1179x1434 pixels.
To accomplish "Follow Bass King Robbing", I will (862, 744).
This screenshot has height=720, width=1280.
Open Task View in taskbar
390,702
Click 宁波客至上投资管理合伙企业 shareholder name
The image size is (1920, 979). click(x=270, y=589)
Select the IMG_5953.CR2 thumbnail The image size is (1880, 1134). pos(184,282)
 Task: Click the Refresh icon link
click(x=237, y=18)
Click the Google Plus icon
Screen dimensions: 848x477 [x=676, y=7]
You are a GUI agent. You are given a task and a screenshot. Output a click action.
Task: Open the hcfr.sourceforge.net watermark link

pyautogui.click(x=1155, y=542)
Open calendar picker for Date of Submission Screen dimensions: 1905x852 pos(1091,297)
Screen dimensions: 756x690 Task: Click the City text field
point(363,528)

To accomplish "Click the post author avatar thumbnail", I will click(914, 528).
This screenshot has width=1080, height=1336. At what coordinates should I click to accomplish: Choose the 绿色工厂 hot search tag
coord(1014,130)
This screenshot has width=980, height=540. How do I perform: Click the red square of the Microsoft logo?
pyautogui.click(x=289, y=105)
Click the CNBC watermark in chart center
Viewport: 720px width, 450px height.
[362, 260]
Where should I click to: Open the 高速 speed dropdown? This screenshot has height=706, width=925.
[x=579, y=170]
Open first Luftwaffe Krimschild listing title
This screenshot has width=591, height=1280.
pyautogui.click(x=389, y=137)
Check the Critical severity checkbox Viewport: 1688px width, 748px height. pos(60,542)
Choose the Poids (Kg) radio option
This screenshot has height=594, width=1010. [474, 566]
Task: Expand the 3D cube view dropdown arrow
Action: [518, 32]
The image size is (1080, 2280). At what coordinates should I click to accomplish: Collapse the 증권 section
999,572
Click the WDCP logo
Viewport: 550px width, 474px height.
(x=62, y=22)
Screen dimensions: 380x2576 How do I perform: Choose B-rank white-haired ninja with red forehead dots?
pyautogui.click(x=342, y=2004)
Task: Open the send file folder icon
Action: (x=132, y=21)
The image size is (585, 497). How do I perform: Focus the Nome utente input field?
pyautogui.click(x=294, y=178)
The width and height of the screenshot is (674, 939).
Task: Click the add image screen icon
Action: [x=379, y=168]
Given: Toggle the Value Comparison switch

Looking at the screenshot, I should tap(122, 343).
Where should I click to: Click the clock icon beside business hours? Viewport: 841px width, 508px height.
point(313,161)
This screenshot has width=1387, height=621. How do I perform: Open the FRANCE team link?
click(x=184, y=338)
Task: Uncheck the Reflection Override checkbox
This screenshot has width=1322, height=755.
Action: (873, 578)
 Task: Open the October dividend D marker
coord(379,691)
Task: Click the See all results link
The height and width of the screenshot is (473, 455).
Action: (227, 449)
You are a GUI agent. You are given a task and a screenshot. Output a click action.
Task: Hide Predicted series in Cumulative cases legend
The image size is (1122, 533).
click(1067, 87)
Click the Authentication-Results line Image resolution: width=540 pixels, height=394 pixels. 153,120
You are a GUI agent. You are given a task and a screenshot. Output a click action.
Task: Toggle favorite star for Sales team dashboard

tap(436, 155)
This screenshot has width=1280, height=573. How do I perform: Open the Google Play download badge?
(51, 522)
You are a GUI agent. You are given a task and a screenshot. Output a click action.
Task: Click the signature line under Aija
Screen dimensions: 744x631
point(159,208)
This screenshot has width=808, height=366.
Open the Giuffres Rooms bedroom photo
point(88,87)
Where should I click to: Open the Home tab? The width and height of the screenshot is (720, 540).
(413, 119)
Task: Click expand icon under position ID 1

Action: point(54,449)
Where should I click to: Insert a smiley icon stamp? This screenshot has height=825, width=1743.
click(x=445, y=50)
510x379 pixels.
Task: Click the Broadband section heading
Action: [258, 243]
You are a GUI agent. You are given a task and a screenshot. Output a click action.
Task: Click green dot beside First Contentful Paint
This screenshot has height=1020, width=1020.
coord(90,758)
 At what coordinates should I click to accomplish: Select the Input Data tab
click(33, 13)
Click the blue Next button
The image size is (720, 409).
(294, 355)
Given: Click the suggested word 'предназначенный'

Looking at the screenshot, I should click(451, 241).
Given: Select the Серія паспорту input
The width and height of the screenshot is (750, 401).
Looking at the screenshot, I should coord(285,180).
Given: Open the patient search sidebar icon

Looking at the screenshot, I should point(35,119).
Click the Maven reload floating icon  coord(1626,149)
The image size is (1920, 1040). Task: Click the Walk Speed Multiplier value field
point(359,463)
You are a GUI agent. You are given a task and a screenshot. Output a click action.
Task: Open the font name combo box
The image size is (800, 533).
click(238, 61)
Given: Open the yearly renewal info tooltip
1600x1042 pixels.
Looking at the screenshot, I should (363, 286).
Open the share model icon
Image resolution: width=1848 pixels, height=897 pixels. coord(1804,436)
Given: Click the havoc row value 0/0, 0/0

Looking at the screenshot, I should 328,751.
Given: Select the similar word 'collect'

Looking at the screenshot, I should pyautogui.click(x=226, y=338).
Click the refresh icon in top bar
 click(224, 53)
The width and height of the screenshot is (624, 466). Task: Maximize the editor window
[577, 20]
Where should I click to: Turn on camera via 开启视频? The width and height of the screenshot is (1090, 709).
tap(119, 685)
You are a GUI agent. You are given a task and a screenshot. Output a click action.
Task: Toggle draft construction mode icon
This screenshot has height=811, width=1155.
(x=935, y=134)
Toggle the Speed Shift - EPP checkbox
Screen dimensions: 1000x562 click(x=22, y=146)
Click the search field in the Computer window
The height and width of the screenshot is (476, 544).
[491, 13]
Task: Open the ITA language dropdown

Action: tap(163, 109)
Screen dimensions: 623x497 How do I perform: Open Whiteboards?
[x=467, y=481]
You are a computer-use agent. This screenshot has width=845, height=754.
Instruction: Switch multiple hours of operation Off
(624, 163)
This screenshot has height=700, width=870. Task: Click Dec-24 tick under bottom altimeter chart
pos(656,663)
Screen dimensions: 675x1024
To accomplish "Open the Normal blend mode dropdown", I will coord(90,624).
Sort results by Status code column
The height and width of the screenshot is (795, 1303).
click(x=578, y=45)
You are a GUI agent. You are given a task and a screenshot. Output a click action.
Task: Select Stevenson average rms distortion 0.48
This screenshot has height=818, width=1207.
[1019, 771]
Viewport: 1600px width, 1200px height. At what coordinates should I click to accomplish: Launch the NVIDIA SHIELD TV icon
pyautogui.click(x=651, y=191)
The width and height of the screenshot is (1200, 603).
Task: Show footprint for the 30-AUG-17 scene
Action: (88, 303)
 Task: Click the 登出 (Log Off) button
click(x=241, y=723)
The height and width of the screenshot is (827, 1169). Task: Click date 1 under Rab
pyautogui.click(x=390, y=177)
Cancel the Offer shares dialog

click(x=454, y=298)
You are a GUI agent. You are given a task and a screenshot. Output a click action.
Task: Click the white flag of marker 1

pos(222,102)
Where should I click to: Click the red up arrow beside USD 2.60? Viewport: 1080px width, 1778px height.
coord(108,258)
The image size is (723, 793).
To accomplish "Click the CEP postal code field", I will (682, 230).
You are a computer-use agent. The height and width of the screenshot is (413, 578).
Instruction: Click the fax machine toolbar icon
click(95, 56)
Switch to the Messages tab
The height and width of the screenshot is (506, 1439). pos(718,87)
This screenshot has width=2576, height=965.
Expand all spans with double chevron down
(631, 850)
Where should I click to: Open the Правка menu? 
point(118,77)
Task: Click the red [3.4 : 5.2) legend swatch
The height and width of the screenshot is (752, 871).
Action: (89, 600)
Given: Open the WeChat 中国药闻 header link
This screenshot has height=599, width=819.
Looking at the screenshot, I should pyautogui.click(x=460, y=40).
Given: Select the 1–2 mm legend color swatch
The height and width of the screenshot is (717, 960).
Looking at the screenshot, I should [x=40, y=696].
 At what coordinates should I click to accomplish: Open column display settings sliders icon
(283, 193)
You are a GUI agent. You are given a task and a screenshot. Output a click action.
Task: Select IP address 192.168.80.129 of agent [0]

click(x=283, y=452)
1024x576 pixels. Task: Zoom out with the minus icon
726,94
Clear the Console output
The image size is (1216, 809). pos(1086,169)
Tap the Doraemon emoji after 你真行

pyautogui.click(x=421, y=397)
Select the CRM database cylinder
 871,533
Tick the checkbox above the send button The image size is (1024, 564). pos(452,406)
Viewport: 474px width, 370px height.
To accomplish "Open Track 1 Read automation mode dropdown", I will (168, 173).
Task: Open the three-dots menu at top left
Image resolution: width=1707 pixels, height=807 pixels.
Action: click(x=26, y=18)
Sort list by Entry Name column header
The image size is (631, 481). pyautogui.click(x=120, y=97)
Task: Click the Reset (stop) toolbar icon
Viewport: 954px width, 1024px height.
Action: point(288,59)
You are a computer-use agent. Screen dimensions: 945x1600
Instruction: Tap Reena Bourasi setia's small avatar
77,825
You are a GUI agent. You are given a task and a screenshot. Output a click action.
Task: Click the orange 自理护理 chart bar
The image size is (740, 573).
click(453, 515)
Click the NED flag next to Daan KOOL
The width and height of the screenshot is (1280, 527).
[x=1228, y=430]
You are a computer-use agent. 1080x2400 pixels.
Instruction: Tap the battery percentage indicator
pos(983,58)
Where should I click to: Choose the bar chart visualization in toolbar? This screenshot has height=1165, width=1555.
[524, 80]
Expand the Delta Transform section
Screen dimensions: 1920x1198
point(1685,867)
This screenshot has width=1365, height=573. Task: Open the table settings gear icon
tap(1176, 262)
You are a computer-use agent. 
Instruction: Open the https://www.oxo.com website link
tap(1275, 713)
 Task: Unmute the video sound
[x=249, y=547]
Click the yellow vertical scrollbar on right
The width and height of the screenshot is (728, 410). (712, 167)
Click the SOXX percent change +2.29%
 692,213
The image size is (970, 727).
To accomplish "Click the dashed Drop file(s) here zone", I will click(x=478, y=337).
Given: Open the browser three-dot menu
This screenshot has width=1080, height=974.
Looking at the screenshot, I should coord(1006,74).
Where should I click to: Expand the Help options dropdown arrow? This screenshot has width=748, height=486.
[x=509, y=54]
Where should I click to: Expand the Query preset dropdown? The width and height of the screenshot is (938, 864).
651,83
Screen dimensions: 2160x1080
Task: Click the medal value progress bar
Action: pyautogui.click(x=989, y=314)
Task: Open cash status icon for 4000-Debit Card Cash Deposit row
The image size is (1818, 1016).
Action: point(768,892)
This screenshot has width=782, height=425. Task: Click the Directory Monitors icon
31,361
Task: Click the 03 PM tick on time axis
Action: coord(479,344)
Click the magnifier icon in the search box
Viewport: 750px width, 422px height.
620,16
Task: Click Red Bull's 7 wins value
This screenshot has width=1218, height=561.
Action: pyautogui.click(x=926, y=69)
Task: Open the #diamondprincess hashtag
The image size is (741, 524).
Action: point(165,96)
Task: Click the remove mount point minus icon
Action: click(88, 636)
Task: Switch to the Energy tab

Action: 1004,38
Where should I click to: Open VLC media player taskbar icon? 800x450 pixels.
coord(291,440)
^^^^^^^^
Using the string "code" as the search term, count the lines of the data above that hold it and report that number alone.

Task answer
2